BRONKODYL is a Bronchodilator that works by Bronkodyl contains theophylline, a xanthine derivative. It acts as a bronchodilator by inhibiting phosphodiesterase, increasing cyclic AMP levels, leading to relaxation of bronchial smooth muscle. Additionally, it blocks adenosine receptors and may have anti-inflammatory effects.. AEROLONE is a Bronchodilator that works by Selective beta2-adrenergic receptor agonist that relaxes bronchial smooth muscle by increasing cyclic AMP production via adenylate cyclase activation.. They differ in pharmacokinetic profiles, FDA-approved indications, and side effect profiles.
Potency comparisons between BRONKODYL and AEROLONE depend on the specific clinical indication. These are both Bronchodilator agents and are not directly interchangeable by dose. A physician or clinical pharmacist should guide any therapeutic switching decisions.

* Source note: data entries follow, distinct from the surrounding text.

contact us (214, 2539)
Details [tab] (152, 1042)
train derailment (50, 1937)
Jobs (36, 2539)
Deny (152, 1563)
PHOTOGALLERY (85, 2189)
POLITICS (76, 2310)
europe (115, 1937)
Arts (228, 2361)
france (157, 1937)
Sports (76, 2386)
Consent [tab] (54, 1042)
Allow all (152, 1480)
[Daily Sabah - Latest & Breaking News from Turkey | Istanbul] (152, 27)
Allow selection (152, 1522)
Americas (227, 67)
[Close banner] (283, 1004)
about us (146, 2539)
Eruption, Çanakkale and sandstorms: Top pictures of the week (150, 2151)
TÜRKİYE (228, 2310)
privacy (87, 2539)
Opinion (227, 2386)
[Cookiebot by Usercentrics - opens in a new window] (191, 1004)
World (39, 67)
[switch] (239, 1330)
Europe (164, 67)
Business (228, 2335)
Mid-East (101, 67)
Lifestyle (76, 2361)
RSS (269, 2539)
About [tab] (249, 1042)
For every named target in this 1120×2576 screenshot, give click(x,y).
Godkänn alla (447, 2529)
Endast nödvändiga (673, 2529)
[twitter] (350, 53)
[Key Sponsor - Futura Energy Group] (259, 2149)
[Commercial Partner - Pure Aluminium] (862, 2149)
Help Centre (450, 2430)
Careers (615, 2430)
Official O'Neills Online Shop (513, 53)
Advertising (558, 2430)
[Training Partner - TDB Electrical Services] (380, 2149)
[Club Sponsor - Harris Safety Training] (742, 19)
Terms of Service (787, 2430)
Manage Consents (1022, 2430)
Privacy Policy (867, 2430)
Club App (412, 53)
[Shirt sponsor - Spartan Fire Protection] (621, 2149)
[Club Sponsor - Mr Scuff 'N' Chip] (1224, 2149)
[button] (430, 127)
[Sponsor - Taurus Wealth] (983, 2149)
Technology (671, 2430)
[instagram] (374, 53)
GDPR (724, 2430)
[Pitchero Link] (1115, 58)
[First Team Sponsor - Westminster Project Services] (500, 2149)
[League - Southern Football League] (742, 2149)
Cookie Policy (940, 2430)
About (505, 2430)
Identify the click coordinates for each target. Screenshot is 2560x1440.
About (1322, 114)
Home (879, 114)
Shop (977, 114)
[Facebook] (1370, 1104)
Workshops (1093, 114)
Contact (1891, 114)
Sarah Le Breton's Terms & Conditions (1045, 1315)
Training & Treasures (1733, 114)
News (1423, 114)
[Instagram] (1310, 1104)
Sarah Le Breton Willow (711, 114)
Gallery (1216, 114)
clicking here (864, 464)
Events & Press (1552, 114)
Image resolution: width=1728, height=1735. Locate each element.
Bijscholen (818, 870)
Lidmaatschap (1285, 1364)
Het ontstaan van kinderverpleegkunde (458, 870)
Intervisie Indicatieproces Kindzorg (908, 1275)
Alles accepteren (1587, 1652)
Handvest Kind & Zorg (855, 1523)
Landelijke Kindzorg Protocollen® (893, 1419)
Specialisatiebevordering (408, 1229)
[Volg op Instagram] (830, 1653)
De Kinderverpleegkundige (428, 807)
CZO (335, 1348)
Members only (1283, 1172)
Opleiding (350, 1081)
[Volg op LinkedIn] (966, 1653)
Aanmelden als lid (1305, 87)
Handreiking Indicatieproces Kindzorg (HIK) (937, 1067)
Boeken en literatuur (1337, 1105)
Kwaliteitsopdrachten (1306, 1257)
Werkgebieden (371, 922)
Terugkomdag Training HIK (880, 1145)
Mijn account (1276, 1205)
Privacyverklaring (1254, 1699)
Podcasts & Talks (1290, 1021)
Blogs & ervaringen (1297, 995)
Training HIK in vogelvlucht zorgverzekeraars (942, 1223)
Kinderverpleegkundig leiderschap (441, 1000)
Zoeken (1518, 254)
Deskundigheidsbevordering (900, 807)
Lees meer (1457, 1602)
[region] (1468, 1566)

The standard adult dose of BRONKODYL is: Theophylline extended-release: 300-600 mg orally every 12 hours; target serum concentration 5-15 mcg/m L.. The standard adult dose of AEROLONE is: AEROLONE is not a recognized drug; no standard dosing available.. Dosing should always be individualized based on indication, renal and hepatic function, age, and other patient factors.
No direct drug-drug interaction has been formally documented between BRONKODYL and AEROLONE in current clinical databases. However, individual patient risk factors including other medications, organ function, and comorbidities should always be evaluated by a qualified healthcare provider.
The maternal-fetal safety profiles differ. BRONKODYL is classified as Category C. BRONKODYL (theophylline) is FDA Pregnancy Category C. First trimester: No well-controlled studies; animal studies show no consistent teratogenicity. Second and third trimesters: Po. AEROLONE is classified as Category C. No evidence of teratogenicity in animal studies at doses up to 10 mg/kg/day (approximately 120 times the maximum recommended human daily inhaled dose). In humans, no controlled stu. Always consult a maternal-fetal medicine specialist before taking either drug during pregnancy or lactation.